Pakistan to return $2 billion Saudi debt after China bail-out
Pakistan reportedly returned $1 billion to Saudi Arabia on Monday, and plans to pay the remaining $1 billion to be paid in January.
2 min read
15 December, 2020
The loan is reportedly being given as part of a bilateral currency swap agreement [Getty]

China has agreed to provide an immediate $1.5 billion bailout to Pakistan to assist the country in repaying a $2 billion debt owed to Saudi Arabia, the Express Tribune reported.

Pakistan reportedly returned $1 billion on Monday, with plans for the remaining $1 billion to be paid in January.

Sources cited by the Express Tribune said the loan did not come from China's State Administration of Foreign Exchange (SAFE), nor was the bailout a commercial loan.

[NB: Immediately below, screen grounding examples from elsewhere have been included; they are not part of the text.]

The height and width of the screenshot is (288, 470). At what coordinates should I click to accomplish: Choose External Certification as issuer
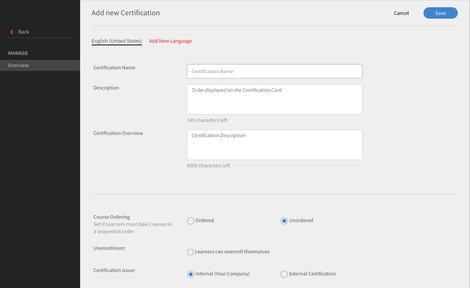point(284,274)
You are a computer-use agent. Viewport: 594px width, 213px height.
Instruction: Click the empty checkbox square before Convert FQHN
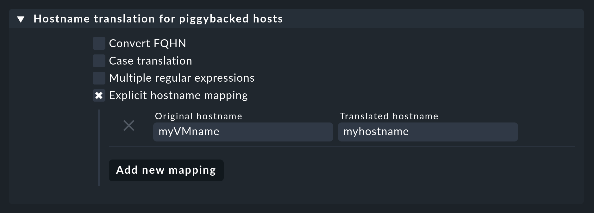pos(99,43)
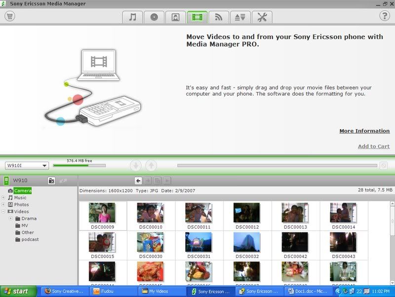Switch to the Photos portrait tab

click(175, 17)
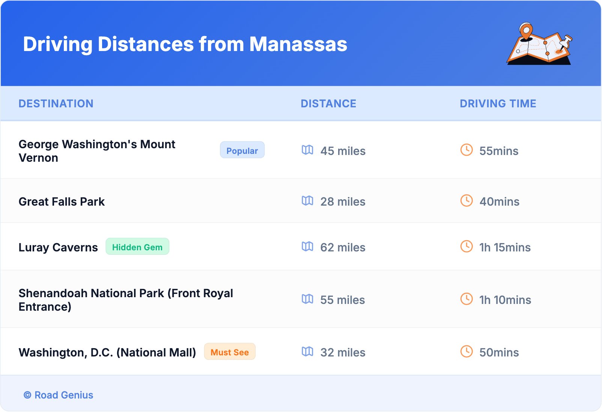Click the Must See badge
The height and width of the screenshot is (412, 602).
[x=230, y=352]
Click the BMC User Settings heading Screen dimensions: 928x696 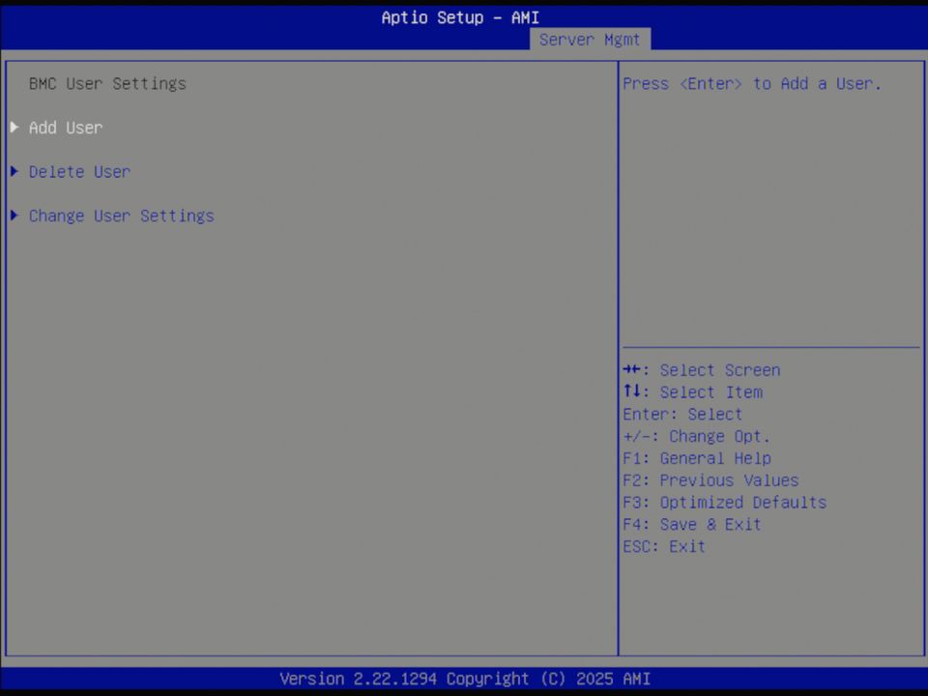[x=107, y=84]
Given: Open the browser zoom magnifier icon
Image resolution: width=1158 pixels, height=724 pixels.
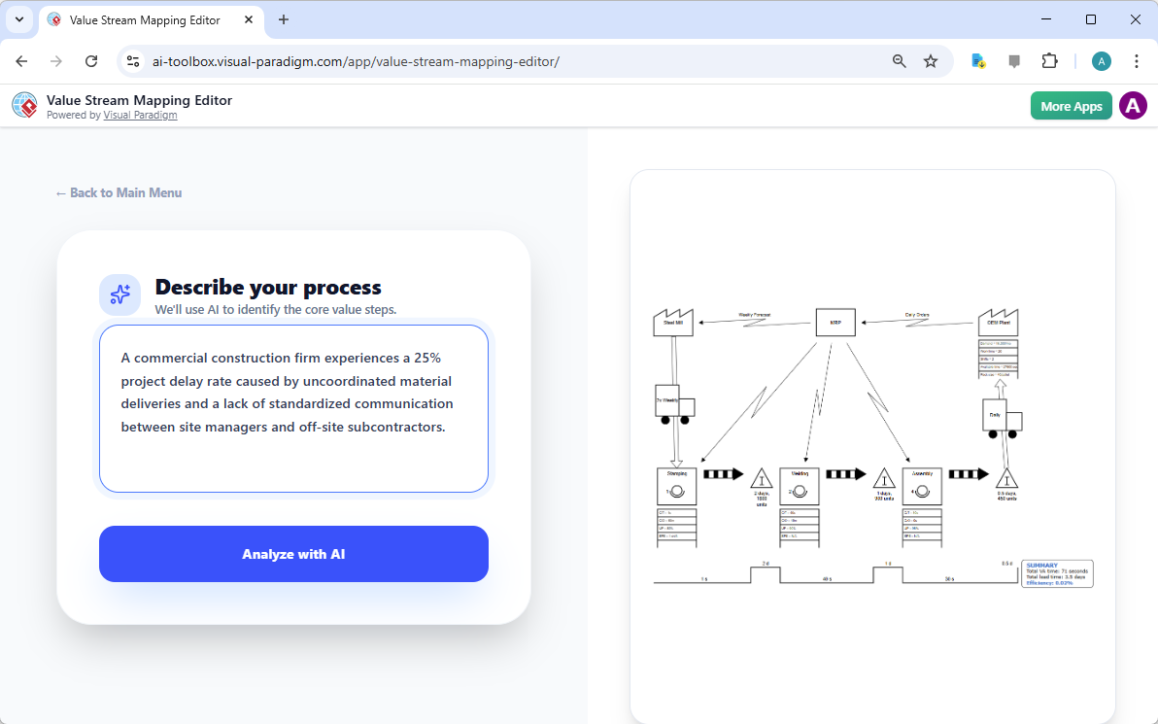Looking at the screenshot, I should pyautogui.click(x=899, y=61).
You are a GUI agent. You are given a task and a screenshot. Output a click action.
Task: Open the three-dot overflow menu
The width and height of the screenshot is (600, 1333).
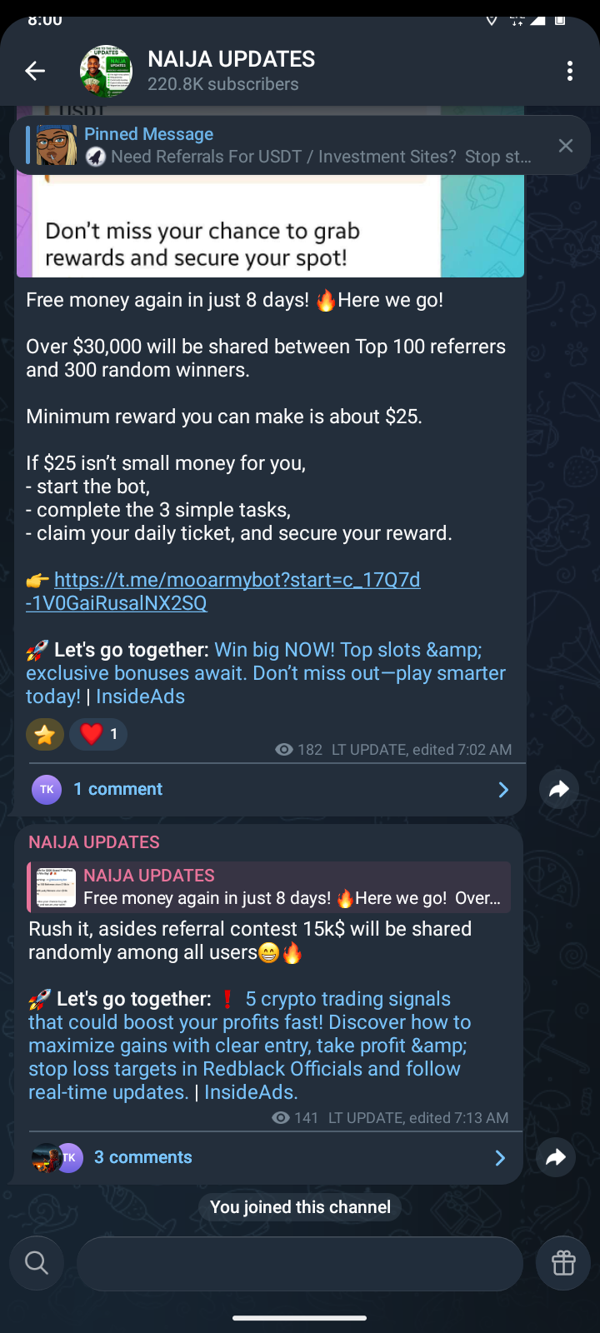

Beijing extended the money to Islamabad expanding a 2011 bilateral Currency-Swap Agreement (CSA) by an additional 10 billion Chinse Yuan ($1.5 billion). The overall size of the trade facility now stands at 20 billion Chinese Yuan ($4.5 billion), according to the report.

Pakistan has used the CSA facility since 2011 to repay foreign debts and keep foreign currency reserves for trade.

Under CSA, the latest $1.5 billion Chinese injection will reportedly not be treated as part of Pakistan's public debt.

A spokesperson for the State Bank of Pakistan (SBP) reportedly swerved questions on the Chinese loan, while Pakistan's finance ministry said it was a "bilateral confidential matter".

Saudi Arabia has in recent times scaled back its famed chequebook diplomacy, a longstanding policy of splashing petro-dollars in exchange for influence, which observers say has yielded few tangible gains.

For decades, the wealthy kingdom funnelled billions in aid to its allies - and to its enemies' enemies - in a bid to bolster its position as an Arab powerhouse and leader of the Muslim world.

Earlier this year, Riyadh abruptly ended a $6.2 billion loan and oil supply deal to Pakistan over the criticism of the kingdom's stance on the Kashmir crisis, forcing Islamabad to repay $1 billion already disbursed.

The move has led countries like Pakistan to look increasingly to its other major allies, including China, for economic assistance.